Perkins then returned to GM as head of Chevrolet in 1989 with a penchant for wearing cowboy boots and a zeal for touting Chevy's made-in-U.S.A. pedigree over its import challengers. He stoked truck sales, pushed Chevy to five NASCAR championships and six Indy 500 wins and was famous for handing out Chevy bow tie lapel pins featuring the word "Proud."

Perkins admits today that he can't seem to retire.

"I'm sort of like an old relative who comes to visit and won't leave," Perkins says from his office at Hendrick Motorsports in Charlotte, N.C.

Thankfully for Rick Hendrick, Perkins did not retire when he had the opportunity back in 1996. Perkins had joined GM as a warehouse stock sorter in 1960. And at 61, he retired from GM executive life and returned to his home in Fort Worth, Texas -- for all of 90 days.

Rick Hendrick brought him back as president and CEO of Hendrick Automotive Group, the nation's largest auto retailer at the time. Hendrick had built an automotive empire out of more than 100 dealer franchises and NASCAR programs.

But Hendrick, an entrepreneur himself with a history of bootstrapping his way to success, was battling both leukemia and legal problems in a federal investigation into payola at American Honda Motor Co. He brought in Perkins to figure out how to reposition the dealership group.
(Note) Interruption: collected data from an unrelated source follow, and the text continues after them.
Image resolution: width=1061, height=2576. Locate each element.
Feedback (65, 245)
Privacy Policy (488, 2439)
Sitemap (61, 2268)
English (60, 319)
Perkins pulled Hendrick back from a plan to go public and sold some of the group's stores, getting to what he considered a more manageable 81 dealerships. He was succeeded as CEO of the dealer group in 2005 by longtime Hendrick manager Jim Huzl. Perkins became CEO of a newly created umbrella entity called Hendrick Cos.

"I've always loved racing," Perkins says. His office is on Hendrick's 100-acre, 12-building motorsports campus, close to the engine shop and in the same building as the Hendrick NASCAR Sprint Cup Series teams of Mark Martin and Dale Earnhardt Jr.

"There is a lot of brand consciousness with the Hendrick name," Perkins says. "Rick has a great opportunity to leverage that and broaden his business."

Performance


The Camaro venture will be a precursor to Hendrick Performance, the classics business that will be launched in 2010. That larger venture requires Hendrick Automotive to construct a building to do the work. Hendrick also is building a 55,000-square-foot public museum to house Rick Hendrick's car collection and NASCAR history.

Every two weeks, Perkins travels home to Texas. He also maintains a home in Paradise Valley, Ariz., which houses a fleet of vintage Chevrolets.

"I love to fish," he says of his off hours. "But right now, I'm having too much fun doing this."